SUPPLIED PASSAGE —
==*==
Agricultural Research Service


item Thomson, Steven
item Smith, Lowrey

Submitted to: Applied Engineering in Agriculture
Publication Type: Peer Reviewed Journal
Publication Acceptance Date: 3/16/2000
Publication Date: 5/1/2000
Citation: Thomson, S.J., Smith, L.A. 2000. Evaluation of a control system for isokinetic hi-volume sampling of airborne spray. Applied Engineering in Agriculture. 16(3):309-314.

Interpretive Summary: Accurate sampling of airborne spray droplets is essential for improving efficiency of spray application and reducing drift to non-target areas. Determination of droplet concentrations at various points in the field can yield useful data for better targeting of pests from ground-based or aerial-based spraying equipment. Motor-driven air samplers are one method of sampling airborne spray. To obtain an accurate, representative spray sample, wind speed must be the same as the speed of air traveling through the sampler. Air samplers in use today are not being operated in this manner; they are set at one speed, regardless of wind speed. A controller was designed around a newly developed air sampler to adjust motor speed so air speed through the sampler equals wind speed. The controller was designed to operate at all wind conditions that might be encountered in the field and to work at very low wind speeds; something that cannot be done reliably with present motor control designs. Tests indicate the controller tracked changing air speeds very well and the system responded quickly to changing air speeds. The unit is being used in drift and deposition studies.

Technical Abstract: An isokinetic air sampling system was developed to sample spray drift from ground and aerial application equipment. Two identical airflow sensors were used in the system. One sensor detects airflow due to wind speed and the other detects airflow through the sensor due to sampler motor speed. An isokinetic control system was designed to compare sensor outputs and adjust the sampler motor so air speed through the sampler could track wind speed. The design uses the STAMP II microcontroller and newly developed motor control circuitry for reliable and sustained low speed operation necessary to track low wind speeds. Algorithms were designed to accommodate delays in system response. The controller tracked changing ambient air speeds well and showed good stability at wind speeds normally encountered during field application of agrichemicals.
==*==
Answer these questions using the air sampler abstract:
(a) On what date was the work published?
(b) Which microcontroller does the design use?
(c) How many airflow sensors were used in the system?

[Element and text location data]
==*==
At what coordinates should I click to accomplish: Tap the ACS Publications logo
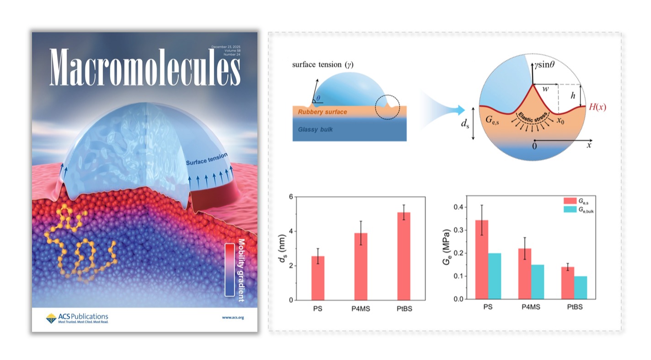click(x=77, y=318)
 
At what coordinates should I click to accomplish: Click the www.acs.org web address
click(x=233, y=317)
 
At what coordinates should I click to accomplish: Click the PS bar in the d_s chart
click(x=318, y=278)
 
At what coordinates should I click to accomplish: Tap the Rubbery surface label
click(x=322, y=112)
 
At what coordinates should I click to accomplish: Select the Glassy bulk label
click(x=315, y=129)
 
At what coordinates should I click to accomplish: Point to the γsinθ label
click(x=548, y=65)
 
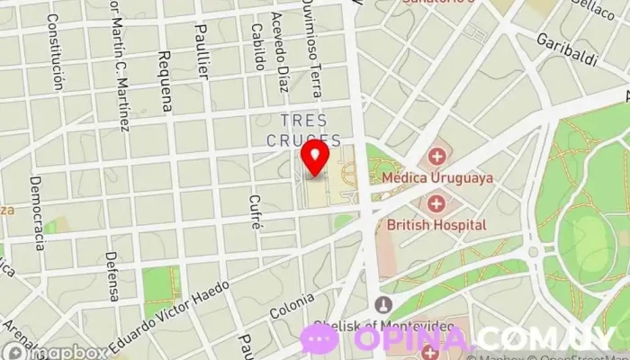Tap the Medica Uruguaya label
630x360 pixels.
pyautogui.click(x=437, y=178)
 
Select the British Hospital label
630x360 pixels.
pyautogui.click(x=436, y=225)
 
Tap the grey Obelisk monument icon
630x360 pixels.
pyautogui.click(x=384, y=304)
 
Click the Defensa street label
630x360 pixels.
pyautogui.click(x=112, y=275)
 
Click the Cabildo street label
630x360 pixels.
pyautogui.click(x=257, y=46)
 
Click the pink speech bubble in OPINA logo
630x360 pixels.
pyautogui.click(x=320, y=338)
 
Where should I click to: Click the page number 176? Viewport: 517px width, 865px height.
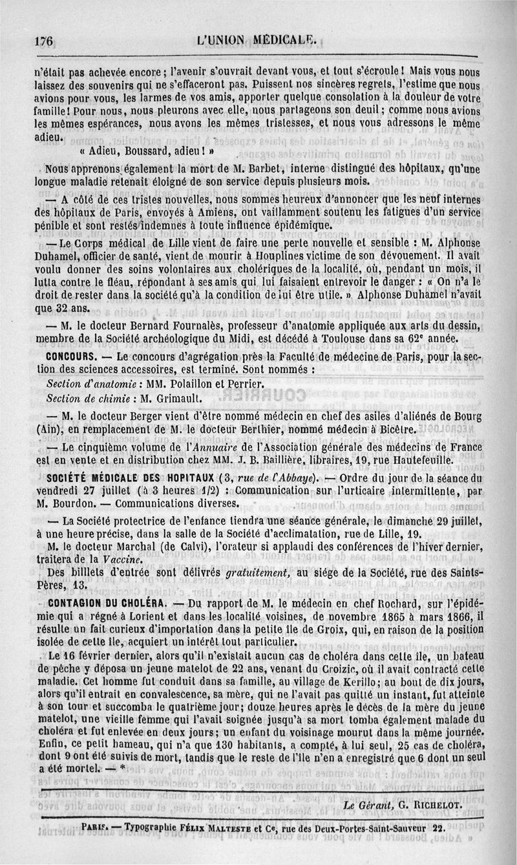pyautogui.click(x=43, y=40)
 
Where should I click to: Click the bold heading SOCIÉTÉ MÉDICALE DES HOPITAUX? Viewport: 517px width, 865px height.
==*==
ANSWER FOR THIS EXERCISE —
(a) 5/1/2000
(b) The STAMP II microcontroller
(c) Two